- [Problem]: Omit every picture and write out the rest of the records exactly.

(Input data begins)

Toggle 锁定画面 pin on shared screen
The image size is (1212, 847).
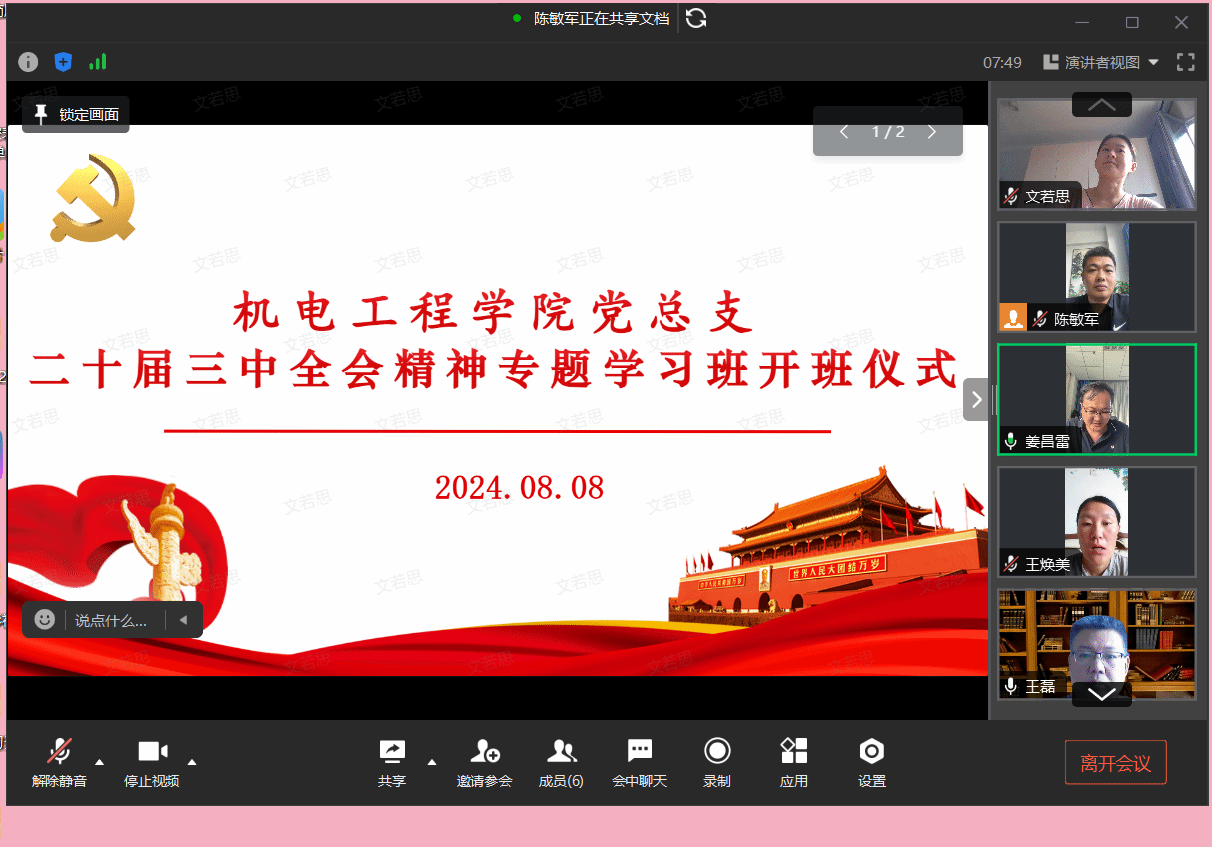[76, 115]
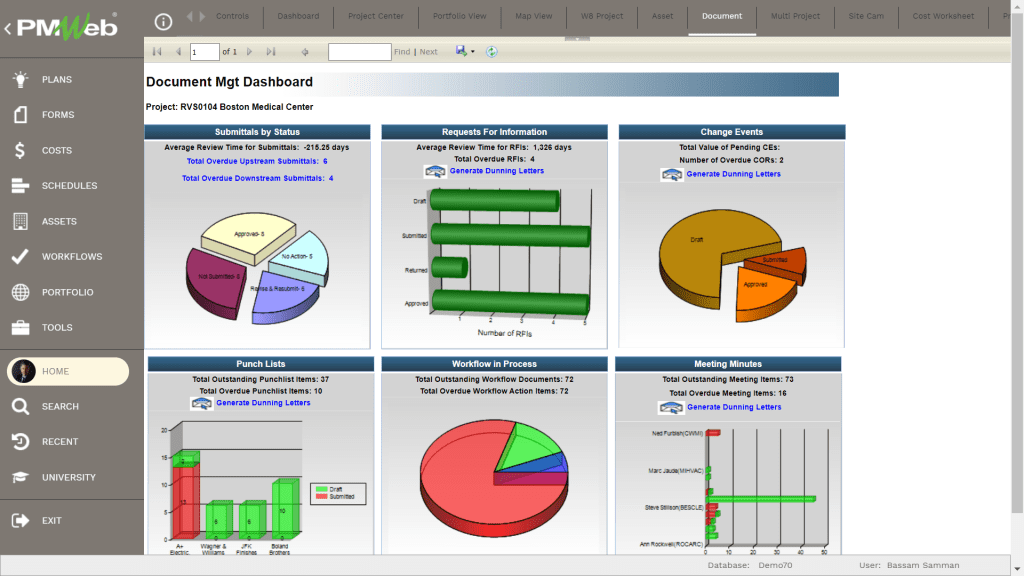
Task: Collapse the sidebar with the arrow beside the PMWeb logo
Action: coord(8,29)
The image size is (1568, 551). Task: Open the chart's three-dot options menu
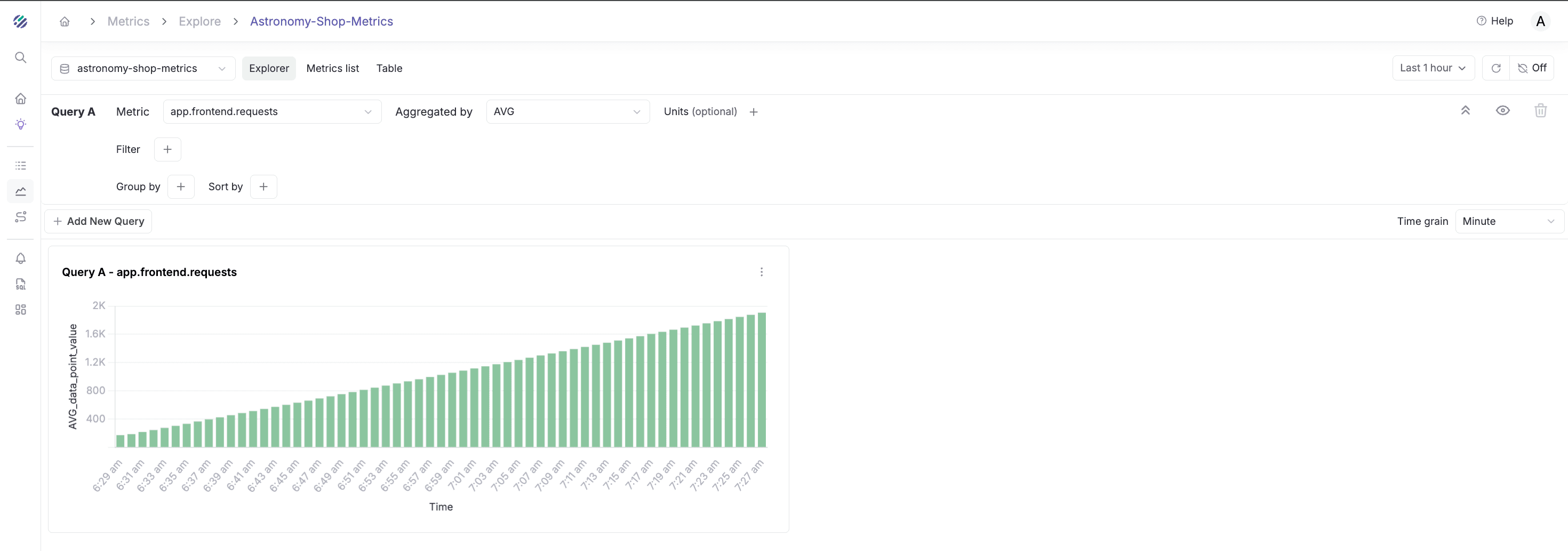[761, 272]
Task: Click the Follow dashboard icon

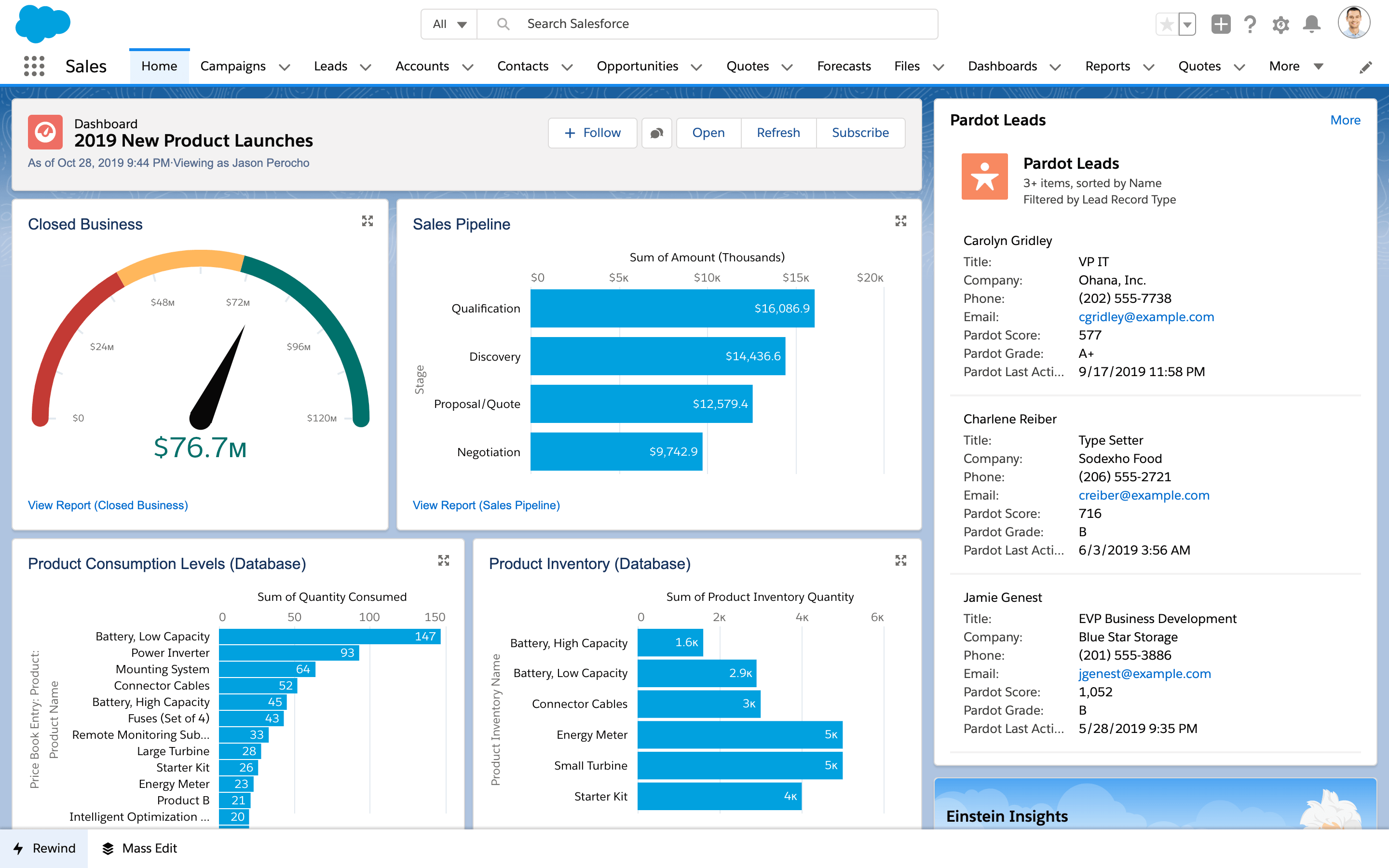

(Input data ends)

- [Response to the task]:
Toggle 锁定画面 pin on shared screen
The image size is (1212, 847).
[76, 115]
Task: Collapse the sidebar with the arrow beside the PMWeb logo
Action: coord(8,29)
The image size is (1568, 551). Task: Open the chart's three-dot options menu
[761, 272]
Task: Click the Follow dashboard icon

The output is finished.